Mark Slemko and Lennox Ong programmed the game, while the graphics were created by Thom Bellaire, Yayoi Maruno, Rob Oliveira, Ryan Slemko, and Ian Verchere. The game was Marc Baril's debut work as a video game composer, having been a regular jamming partner of Radical's in-house audio programmer Paul Wilkinson. Baril was subsequently offered a full-time position at Radical, becoming the first dedicated audio creator to be hired by the company.

==Reception==
GamePro commented that the action, graphics, and controls on the racing segments are "second to none for challenging fun", while those of the action/adventure segments are consistently poor. They concluded the game is overall recommended for fans of the TV series.

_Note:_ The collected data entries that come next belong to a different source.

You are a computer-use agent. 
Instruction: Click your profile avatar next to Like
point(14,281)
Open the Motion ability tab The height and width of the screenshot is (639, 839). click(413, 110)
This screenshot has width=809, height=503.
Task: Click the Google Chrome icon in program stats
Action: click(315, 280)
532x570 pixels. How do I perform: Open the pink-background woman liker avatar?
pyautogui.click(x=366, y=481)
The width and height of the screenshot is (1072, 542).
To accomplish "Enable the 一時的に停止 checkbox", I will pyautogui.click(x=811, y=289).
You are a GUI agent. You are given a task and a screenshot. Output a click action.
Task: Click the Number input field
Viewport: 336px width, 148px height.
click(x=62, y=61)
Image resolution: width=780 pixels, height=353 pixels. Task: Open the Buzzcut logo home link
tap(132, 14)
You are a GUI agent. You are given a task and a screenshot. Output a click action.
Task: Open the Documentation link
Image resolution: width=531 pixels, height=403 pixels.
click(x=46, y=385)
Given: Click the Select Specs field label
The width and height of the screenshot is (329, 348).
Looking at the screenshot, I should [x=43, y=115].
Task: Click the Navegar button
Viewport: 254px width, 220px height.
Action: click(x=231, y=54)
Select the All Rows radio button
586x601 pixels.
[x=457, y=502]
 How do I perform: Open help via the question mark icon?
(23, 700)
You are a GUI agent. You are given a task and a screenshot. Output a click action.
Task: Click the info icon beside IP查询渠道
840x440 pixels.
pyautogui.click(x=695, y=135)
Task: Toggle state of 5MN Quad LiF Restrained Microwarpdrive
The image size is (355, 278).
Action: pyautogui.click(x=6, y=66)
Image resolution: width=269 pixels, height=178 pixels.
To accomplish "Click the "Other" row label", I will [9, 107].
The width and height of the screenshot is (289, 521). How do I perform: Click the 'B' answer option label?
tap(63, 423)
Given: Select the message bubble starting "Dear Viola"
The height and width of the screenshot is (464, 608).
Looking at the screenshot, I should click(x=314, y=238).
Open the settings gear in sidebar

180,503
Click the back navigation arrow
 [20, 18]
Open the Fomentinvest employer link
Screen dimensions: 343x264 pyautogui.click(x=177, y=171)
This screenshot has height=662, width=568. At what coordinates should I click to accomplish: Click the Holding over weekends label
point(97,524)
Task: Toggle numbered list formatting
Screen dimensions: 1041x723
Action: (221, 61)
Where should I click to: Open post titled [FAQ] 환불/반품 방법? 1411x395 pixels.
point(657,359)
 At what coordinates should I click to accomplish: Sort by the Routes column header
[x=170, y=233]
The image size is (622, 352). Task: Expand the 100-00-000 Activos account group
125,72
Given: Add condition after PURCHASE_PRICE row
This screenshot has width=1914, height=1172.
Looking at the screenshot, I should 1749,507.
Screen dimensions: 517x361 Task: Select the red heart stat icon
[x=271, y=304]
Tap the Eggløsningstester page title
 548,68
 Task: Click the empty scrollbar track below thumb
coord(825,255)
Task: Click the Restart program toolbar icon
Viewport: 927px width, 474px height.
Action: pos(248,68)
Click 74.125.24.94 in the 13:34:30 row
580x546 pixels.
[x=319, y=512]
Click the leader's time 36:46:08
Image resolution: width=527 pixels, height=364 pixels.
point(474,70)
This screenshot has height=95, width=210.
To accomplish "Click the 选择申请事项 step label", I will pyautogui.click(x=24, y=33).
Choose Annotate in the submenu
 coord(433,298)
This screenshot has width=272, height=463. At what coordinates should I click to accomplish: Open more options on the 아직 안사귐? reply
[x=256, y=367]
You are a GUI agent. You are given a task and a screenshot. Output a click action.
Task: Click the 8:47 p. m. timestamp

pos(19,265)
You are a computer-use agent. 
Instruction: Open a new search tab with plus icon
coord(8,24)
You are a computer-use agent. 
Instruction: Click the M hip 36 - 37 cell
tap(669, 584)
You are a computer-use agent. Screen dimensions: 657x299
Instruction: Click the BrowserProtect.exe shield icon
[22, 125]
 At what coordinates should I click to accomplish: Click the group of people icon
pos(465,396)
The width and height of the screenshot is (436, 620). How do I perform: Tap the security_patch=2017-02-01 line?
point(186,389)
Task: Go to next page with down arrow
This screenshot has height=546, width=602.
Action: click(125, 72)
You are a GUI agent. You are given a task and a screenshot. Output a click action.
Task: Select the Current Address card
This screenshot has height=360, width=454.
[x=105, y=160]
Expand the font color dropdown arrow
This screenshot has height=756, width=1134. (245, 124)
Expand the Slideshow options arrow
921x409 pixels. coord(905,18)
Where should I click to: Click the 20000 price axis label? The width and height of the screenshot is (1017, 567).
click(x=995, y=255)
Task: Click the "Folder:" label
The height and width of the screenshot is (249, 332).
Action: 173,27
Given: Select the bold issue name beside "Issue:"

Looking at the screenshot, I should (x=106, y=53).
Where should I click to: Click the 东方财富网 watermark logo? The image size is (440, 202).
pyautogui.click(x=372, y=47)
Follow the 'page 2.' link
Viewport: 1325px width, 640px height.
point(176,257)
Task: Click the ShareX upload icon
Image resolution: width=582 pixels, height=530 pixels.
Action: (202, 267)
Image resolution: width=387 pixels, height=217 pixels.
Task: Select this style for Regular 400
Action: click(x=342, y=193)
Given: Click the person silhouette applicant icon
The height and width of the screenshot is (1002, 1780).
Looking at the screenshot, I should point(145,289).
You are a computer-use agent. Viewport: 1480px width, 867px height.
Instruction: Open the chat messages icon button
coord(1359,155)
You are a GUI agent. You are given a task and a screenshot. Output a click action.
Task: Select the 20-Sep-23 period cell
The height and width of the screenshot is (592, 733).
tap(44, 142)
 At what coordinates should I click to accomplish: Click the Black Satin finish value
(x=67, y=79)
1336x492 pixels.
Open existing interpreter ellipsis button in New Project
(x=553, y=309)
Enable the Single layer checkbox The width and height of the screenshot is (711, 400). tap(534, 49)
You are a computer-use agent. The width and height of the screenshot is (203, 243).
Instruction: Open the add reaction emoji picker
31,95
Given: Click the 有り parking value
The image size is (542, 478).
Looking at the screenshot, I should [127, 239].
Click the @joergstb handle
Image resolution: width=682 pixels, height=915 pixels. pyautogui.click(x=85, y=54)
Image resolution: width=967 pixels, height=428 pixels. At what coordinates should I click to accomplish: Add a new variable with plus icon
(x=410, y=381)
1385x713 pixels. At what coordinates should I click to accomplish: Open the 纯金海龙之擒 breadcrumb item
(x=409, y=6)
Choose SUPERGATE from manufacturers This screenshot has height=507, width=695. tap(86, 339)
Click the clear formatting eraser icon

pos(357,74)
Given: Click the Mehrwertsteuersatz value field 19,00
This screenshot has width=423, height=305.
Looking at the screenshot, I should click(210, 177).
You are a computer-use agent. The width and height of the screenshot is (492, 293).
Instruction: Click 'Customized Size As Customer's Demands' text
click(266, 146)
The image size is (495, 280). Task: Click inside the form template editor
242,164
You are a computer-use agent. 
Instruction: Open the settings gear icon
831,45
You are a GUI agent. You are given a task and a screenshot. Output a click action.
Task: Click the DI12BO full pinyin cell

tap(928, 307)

Entertainment Weekly gave the game a C− and wrote that "Okay, so it's overexposed from MTV's recent heavy rotation. Still, Speed Racer In: My Most Dangerous Adventures is a blast for the nostalgia it's capable of provoking in baby boomers — a feeling those boomers won't get if they pick up this ho-hum adaptation of the hit cartoon. Accolade nails the campy, hardware-heavy Racer mystique just once, and that's in the manual, with detailed specs for the Mach 5's space age equipment. But the game's racing sequences are a big snooze — if it's G force you're after, there are three-year-old cartridges for the Super NES that go much, much faster."